Esas No: 2016/2437
Karar No: 2016/10513
Karar Tarihi: 13.06.2016
Yargıtay 19. Hukuk Dairesi 2016/2437 Esas 2016/10513 Karar Sayılı İlamı
"İçtihat Metni"
MAHKEMESİ : ... Asliye Hukuk Mahkemesi
TARİHİ : 14/05/2015
NUMARASI : 2013/86-2015/166
Taraflar arasındaki menfi tespit davasının yapılan yargılaması sonunda ilamda yazılı nedenlerden dolayı davanın kabulüne yönelik olarak verilen hükmün süresi içinde davalı vekili tarafından temyiz edilmesi üzerine dosya incelendi, gereği konuşulup düşünüldü.
- K A R A R -
Davacı vekili, eczacı olan müvekkilinin, bir ecza deposundan alacağı malların teminatı olarak davalının amcası olan ... adına kayıtlı taşınmaz üzerine ipotek tesis edildiğini,anılan kişinin bunun karşılığında dava konusu bonoyu boş olarak müvekkilinden aldığını ve alınacak mal bedelinin ecza deposuna ödemelerin kontrolü amacı ile davalının banka hesabına ödenmesinin kararlaştırıldığını, bu doğrultuda müvekkilinin senedin vade tarihinden önce toplam 520.106 TL,vadeden sonra ise toplam 455.386 TL ödeme yaptığını, müvekkilinin istemesine rağmen iade edilmeyen bononun düzenlenmesinden yaklaşık 5-6 yıl sonra davalı tarafından icra takibine konu edildiğini iddia ederek, müvekkilinin davalıya borçlu olmadığının tespiti ile %20"den az olmamak üzere kötüniyet tazminatına karar verilmesini talep ve dava etmiştir.
Davalı vekili,davacının ekonomik sıkıntıları sebebi ile ecza depolarından mal alamaz hale geldiğini,bu sebeple müvekkilinin davacının 100.000 TL borç vermesi karşılığında kar ortaklığı teklifini kabul edip, bu parayı davacıya verdiğini ayrıca davacının çeşitli borçlarını ve alınacak ilaçların bedelini ödediğini, müvekkilinin davacı ile ortaklığını sonlandırmak istemesi üzerine davacının biriken borçlarına karşılık dava konusu senedi verdiğini, davacının bononun teminat amaçlı verildiği iddiasını yazılı delil ile kanıtlaması gerektiğini savunarak, davanın reddini istemiştir.
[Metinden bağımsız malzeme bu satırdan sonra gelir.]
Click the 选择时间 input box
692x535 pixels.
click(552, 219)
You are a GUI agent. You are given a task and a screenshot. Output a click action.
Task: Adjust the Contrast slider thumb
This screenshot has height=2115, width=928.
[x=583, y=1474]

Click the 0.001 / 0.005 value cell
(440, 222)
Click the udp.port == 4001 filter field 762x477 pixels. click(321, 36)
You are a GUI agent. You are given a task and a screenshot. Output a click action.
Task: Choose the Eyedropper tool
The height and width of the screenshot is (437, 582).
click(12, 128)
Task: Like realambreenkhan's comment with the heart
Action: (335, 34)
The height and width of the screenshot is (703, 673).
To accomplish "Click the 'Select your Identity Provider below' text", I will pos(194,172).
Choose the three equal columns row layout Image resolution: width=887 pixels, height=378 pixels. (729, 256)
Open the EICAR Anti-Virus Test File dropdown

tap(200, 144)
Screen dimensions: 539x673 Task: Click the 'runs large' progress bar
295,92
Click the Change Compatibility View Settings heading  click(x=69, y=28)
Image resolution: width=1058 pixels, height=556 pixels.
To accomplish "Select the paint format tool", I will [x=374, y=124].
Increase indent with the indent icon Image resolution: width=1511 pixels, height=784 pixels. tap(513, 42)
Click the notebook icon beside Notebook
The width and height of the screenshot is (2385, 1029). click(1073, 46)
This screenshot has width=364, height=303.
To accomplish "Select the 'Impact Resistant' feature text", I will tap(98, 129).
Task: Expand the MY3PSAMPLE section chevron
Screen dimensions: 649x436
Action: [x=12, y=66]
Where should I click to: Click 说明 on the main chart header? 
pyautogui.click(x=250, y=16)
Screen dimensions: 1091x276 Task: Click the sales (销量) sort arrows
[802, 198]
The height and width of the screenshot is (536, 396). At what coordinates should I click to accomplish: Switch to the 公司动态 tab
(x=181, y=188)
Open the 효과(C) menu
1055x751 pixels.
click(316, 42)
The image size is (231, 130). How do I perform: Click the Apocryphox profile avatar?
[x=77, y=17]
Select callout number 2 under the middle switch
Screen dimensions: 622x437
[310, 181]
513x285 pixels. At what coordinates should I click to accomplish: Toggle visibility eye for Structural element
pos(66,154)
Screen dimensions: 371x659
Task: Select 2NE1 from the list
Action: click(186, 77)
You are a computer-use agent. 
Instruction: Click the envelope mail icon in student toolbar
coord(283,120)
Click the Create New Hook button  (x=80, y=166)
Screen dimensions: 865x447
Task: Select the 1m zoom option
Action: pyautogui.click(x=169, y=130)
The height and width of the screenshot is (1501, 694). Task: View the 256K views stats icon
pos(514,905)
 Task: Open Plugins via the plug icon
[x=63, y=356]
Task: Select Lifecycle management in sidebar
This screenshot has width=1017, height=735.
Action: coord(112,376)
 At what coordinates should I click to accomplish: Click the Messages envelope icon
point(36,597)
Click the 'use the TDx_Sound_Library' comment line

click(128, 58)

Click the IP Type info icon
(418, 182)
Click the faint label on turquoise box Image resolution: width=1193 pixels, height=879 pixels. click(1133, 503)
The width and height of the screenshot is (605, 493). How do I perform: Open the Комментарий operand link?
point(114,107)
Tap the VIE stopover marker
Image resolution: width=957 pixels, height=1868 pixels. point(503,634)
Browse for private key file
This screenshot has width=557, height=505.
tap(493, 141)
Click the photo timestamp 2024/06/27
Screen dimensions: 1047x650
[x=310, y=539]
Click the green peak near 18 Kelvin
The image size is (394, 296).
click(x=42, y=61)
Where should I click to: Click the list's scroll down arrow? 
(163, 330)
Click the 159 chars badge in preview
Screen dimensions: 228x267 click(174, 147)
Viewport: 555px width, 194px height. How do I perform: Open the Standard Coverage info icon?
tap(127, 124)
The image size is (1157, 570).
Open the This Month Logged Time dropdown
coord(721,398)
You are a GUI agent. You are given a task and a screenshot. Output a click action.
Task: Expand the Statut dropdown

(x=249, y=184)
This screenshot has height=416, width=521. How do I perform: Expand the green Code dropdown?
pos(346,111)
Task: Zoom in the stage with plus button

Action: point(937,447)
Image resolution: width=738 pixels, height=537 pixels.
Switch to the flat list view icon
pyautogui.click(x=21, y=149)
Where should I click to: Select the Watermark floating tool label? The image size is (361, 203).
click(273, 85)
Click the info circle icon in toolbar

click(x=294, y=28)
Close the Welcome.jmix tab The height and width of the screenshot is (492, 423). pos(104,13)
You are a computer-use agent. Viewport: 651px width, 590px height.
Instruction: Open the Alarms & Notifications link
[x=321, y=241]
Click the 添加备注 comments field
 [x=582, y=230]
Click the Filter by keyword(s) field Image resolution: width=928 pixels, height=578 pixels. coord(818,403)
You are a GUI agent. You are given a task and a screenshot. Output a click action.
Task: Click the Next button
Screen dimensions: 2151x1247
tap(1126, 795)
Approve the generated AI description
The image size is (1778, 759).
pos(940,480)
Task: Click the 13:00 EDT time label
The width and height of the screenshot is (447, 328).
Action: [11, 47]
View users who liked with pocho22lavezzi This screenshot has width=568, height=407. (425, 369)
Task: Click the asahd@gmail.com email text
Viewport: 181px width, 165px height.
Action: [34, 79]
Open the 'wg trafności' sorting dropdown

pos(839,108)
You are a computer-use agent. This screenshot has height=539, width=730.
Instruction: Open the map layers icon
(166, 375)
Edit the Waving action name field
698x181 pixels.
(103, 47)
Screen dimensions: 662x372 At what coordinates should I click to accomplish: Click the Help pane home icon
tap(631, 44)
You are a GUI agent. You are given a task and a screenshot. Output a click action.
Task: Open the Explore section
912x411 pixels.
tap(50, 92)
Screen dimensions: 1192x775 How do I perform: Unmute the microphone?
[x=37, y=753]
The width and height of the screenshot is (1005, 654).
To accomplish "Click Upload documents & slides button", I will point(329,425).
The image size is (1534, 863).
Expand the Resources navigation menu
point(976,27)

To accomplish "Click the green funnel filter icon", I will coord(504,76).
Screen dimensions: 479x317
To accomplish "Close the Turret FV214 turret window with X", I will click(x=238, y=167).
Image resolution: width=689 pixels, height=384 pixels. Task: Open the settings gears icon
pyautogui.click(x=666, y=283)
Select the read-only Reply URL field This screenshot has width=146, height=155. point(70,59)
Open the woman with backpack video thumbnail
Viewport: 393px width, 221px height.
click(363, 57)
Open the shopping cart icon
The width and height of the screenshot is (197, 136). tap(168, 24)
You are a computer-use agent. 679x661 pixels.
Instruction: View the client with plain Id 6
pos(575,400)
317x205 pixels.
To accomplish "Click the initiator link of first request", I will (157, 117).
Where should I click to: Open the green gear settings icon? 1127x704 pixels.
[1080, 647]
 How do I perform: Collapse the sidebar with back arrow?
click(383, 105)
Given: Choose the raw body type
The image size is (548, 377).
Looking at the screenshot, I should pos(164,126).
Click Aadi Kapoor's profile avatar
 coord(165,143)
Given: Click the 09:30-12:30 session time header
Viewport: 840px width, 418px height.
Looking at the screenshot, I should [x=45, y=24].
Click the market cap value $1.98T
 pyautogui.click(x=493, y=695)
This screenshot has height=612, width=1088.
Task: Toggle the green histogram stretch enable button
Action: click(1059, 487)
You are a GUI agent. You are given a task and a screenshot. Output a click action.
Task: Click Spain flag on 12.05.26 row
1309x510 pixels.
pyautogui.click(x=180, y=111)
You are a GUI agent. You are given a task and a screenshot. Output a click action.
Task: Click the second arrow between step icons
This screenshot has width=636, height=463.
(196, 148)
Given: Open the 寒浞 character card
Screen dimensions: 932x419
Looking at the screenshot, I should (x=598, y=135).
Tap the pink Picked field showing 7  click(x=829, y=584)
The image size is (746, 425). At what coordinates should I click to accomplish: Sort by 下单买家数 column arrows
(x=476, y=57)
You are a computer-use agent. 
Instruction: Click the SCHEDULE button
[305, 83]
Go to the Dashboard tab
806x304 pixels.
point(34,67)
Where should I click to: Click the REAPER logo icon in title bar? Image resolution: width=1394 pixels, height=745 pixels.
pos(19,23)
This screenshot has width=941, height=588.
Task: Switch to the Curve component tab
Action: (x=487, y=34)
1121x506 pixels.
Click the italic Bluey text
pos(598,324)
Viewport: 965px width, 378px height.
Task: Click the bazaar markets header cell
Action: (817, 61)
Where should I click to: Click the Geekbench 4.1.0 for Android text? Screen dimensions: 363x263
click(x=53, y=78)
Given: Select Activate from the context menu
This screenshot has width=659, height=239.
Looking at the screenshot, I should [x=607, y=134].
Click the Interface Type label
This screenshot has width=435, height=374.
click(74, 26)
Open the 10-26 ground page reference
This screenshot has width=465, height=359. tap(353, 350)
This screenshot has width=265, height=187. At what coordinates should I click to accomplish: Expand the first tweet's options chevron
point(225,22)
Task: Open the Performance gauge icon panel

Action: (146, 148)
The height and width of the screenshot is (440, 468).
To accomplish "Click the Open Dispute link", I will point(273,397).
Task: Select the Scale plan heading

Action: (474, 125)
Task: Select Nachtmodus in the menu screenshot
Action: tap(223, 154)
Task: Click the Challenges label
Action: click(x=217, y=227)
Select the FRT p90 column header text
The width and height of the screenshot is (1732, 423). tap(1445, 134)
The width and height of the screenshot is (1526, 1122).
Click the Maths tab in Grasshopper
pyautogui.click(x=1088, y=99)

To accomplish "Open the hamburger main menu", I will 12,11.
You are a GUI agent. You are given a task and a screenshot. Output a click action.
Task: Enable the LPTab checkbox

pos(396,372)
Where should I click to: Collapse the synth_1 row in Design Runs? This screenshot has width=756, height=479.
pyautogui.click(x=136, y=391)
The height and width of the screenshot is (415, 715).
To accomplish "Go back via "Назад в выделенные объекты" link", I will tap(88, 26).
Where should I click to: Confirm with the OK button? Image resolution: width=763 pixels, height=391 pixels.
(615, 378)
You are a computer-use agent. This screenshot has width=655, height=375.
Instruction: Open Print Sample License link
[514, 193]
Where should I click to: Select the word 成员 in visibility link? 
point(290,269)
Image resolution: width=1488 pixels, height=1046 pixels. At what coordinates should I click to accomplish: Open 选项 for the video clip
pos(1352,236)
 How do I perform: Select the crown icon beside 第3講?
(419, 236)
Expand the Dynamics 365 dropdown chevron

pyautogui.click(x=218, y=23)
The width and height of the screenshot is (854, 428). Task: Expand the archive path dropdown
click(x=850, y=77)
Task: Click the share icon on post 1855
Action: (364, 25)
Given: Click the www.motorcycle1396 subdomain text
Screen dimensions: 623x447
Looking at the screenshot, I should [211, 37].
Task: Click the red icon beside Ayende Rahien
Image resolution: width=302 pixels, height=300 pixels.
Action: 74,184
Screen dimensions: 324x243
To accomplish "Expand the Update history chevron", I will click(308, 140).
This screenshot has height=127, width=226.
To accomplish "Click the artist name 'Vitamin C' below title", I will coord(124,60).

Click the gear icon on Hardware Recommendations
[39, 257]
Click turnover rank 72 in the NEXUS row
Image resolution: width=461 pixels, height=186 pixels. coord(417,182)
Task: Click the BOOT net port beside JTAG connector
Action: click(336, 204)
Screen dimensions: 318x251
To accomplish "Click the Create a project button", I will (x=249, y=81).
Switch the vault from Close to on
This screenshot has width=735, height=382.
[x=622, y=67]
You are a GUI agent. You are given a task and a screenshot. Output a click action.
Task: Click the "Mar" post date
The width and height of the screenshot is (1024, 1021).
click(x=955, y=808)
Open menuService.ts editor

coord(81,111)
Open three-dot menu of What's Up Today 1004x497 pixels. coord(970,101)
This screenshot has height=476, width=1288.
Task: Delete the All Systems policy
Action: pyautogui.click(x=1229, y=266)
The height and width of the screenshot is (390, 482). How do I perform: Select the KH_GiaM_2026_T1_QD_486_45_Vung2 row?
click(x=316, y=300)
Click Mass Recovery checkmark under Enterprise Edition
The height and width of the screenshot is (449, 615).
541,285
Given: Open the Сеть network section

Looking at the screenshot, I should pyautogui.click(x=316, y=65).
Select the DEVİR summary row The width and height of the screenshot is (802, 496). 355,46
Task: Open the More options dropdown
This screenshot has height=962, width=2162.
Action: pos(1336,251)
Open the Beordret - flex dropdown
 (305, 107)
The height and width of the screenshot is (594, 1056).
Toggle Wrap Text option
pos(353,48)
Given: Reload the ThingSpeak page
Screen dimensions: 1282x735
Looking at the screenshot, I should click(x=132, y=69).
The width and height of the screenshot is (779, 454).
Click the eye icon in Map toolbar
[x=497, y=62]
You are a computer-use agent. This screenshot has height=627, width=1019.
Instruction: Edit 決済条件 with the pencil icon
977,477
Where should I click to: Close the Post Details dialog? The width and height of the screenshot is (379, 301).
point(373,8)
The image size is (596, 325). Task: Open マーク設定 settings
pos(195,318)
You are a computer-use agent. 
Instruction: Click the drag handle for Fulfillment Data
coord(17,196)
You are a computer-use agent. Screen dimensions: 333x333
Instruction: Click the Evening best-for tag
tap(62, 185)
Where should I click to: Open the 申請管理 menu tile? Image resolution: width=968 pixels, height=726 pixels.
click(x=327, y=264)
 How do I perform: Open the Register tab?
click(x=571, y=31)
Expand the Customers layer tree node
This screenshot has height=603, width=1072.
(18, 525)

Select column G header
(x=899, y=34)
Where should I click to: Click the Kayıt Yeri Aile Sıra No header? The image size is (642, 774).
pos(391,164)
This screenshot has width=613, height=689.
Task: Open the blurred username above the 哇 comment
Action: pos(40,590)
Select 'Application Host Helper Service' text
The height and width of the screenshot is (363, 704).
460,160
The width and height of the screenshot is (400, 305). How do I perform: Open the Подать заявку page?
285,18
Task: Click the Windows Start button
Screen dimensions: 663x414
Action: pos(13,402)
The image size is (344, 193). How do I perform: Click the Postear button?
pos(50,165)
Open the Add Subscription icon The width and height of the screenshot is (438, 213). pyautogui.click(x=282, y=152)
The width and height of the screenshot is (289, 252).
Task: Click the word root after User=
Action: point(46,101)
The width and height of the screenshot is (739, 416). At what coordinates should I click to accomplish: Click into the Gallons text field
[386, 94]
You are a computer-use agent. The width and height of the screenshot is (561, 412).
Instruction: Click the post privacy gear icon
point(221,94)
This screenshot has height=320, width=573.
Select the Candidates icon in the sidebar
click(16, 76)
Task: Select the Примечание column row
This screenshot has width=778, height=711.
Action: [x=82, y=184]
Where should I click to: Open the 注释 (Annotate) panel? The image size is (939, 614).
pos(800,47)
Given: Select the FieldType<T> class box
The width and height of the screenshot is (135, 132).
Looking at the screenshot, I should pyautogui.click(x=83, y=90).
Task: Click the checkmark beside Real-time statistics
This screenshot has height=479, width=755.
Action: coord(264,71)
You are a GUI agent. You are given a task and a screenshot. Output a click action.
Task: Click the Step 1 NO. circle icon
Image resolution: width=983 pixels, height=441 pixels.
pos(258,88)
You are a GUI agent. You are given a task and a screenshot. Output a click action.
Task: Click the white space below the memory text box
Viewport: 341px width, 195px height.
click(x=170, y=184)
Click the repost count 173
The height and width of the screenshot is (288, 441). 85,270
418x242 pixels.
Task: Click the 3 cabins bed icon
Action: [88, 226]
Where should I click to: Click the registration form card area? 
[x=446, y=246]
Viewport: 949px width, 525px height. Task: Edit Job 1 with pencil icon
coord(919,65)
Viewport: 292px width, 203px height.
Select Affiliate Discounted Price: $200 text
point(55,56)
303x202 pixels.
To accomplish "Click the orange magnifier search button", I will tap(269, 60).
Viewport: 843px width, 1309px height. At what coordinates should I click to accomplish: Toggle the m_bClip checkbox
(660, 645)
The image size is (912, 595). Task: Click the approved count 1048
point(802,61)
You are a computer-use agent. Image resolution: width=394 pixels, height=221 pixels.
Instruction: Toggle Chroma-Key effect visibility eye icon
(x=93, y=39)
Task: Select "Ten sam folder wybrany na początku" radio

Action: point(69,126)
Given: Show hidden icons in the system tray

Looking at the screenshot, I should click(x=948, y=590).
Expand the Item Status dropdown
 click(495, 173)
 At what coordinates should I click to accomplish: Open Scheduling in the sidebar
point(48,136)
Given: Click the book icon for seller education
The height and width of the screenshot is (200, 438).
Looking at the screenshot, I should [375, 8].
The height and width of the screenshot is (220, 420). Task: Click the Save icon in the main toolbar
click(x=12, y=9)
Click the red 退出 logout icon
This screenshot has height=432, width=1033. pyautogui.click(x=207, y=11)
Mahkemece tüm dosya kapsamına ve benimsenen bilirkişi raporuna göre, davacının, davalının banka hesabına takip ve dava konusu senedin tanzim tarihinden vade tarihi olan 20/04/2010 tarihine kadar toplam 479.890 TL ödediği, yine senedin vade tarihinden sonra ise davacının hesabından davalının hesabına toplamda 277.502 TL ödenmiş olduğu, bu ödemelerin başka bir borcun mahsubu için yapıldığı hususunda dosya kapsamında herhangi bir iddia ve delilin bulunmadığı, davalı bu ödemelerin başka bir ticari ilişkiye ilişkin olduğunu savunmuşsa da, bu halde ispat yükünün bu iddiası ile bağlantısız bileşik ikrarda bulunan davalı üzerinde olacağı, kaldı ki belirtilen ticari ilişkinin de yalnızca dava konusu senedin düzenlenmesine esas teşkil eden aynı hukuki ilişkiden ibaret olduğu, dolayısıyla bono bedelinin davacı tarafından ödenmiş olduğu gerekçesiyle davanın kabulüne, davacının davalıya borçlu olmadığının tespitine ve alacağın %20"si oranında tazminatın davalıdan alınarak davacıya verilmesine karar verilmiş, hüküm davalı vekilince tarafından temyiz edilmiştir.
Dosyadaki yazılara kararın dayandığı delillerle gerektirici sebeplere, delillerin takdirinde bir isabetsizlik bulunmamasına göre, davalı vekilinin yerinde görülmeyen bütün temyiz itirazlarının reddiyle usul ve kanuna uygun bulunan hükmün ONANMASINA, aşağıda yazılı onama harcının temyiz edenden alınmasına, 13/06/2016 gününde oybirliğiyle karar verildi.